The roles of CT and EUS in the preoperative evaluation of gastric gastrointestinal stromal tumors larger than 2 cm

  • Tao ChenEmail author
  • Lili Xu
  • Xiaoyu Dong
  • Yue Li
  • Jiang Yu
  • Wei XiongEmail author
  • Guoxin Li
Gastrointestinal
  • 184 Downloads

Abstract

Objective

This study aimed to investigate the endoscopic ultrasound (EUS) and computed tomography (CT) features of gastric gastrointestinal stromal tumors (GISTs) for assessing potential malignancy and prognosis.

Methods

Fifty consecutive patients with primary gastric GISTs larger than 2 cm were retrospectively enrolled in this study. The association of CT and EUS features with malignancy was analyzed using univariate and stepwise logistic regression method. The agreement between EUS/CT lesion size and pathologic tumor size was analyzed by calculating the intraclass correlation coefficient (ICC) value, and the association of imaging features with mitotic counts was further analyzed using univariate analysis. The Kaplan-Meier method and Cox proportional hazards models were used to assess the value of imaging features for predicting the prognosis of GIST patients.

Results

Tumor size > 5 cm and an exophytic/mixed growth pattern on CT as well as tumor size > 5 cm and the presence of cystic spaces on EUS were independent predictors of highly malignant GISTs (all p < 0.05). The ICC values of CT/EUS lesion size relative to pathologic tumor size showed very good reliability (0.853 for EUS and 0.831 for CT). Only tumor shape and growth pattern on CT were significant for predicting mitotic index (both p < 0.05). Direct organ invasion on CT (p = 0.036; hazard ratio [HR] = 11.891) and serosal invasion on EUS (p = 0.015; HR = 8.223) were independent adverse prognostic factors.

Conclusions

CT features may be more useful than EUS features for predicting tumor mitotic index. In addition, preoperative imaging features can help predict the prognosis of gastric GISTs.

Key Points

Both CT and EUS features can be used for risk stratification of gastric GISTs larger than 2 cm.

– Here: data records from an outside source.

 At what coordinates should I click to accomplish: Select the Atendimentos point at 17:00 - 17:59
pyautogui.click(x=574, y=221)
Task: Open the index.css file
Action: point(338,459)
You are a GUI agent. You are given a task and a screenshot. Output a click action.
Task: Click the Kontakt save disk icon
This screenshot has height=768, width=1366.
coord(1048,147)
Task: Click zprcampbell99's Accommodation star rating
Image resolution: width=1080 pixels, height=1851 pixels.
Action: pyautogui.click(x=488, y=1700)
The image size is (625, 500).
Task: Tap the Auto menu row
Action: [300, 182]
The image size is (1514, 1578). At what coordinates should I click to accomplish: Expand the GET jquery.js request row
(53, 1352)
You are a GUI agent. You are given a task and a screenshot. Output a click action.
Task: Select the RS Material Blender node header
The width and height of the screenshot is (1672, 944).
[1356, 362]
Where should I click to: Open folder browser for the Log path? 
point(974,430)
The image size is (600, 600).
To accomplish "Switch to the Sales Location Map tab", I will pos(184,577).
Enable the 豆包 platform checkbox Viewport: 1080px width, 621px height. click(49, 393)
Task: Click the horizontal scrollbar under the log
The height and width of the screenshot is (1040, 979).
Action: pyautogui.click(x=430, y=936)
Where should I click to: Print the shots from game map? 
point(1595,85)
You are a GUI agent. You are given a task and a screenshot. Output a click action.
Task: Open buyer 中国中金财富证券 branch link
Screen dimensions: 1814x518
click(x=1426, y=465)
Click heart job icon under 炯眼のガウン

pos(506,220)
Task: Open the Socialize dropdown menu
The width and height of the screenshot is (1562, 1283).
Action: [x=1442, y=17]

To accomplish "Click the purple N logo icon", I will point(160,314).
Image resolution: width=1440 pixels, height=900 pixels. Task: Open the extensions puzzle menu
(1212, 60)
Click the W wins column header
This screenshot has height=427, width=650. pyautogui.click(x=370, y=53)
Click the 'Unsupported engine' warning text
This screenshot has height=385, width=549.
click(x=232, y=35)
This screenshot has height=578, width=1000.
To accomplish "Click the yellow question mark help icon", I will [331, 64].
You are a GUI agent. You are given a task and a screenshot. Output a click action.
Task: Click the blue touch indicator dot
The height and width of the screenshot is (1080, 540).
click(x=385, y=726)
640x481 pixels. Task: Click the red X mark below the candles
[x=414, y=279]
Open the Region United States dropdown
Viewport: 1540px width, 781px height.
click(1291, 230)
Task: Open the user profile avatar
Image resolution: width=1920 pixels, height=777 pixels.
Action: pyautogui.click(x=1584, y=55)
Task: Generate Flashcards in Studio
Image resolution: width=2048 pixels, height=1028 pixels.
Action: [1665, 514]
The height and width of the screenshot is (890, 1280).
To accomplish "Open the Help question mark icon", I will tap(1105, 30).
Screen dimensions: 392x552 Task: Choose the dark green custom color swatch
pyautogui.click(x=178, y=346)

• CT features performed better than EUS features for predicting tumor mitotic index.

• Preoperative imaging features can help predict the prognosis of gastric GISTs.

Keywords

Gastrointestinal stromal tumors Prognosis Stomach neoplasms Endosonography Tomography, x-ray computed 

Abbreviations

CI

Confidence interval

EUS

Endoscopic ultrasonography

GIST

Gastrointestinal stromal tumor

HR

Hazard ratio

ICC

Intraclass correlation coefficient

NIH

National Institutes of Health

OR

Odds ratio

RFS

Recurrence-free survival

SMT

Submucosal tumor

TKI

Tyrosine kinase inhibitor

Notes

Acknowledgements

We thank Xixi Zhao and Zelong Han for their contributions.

Funding

This study has received funding by the State’s Key Project of Research and Development Plan (2017YFC0108300 and 2017YFC0108303).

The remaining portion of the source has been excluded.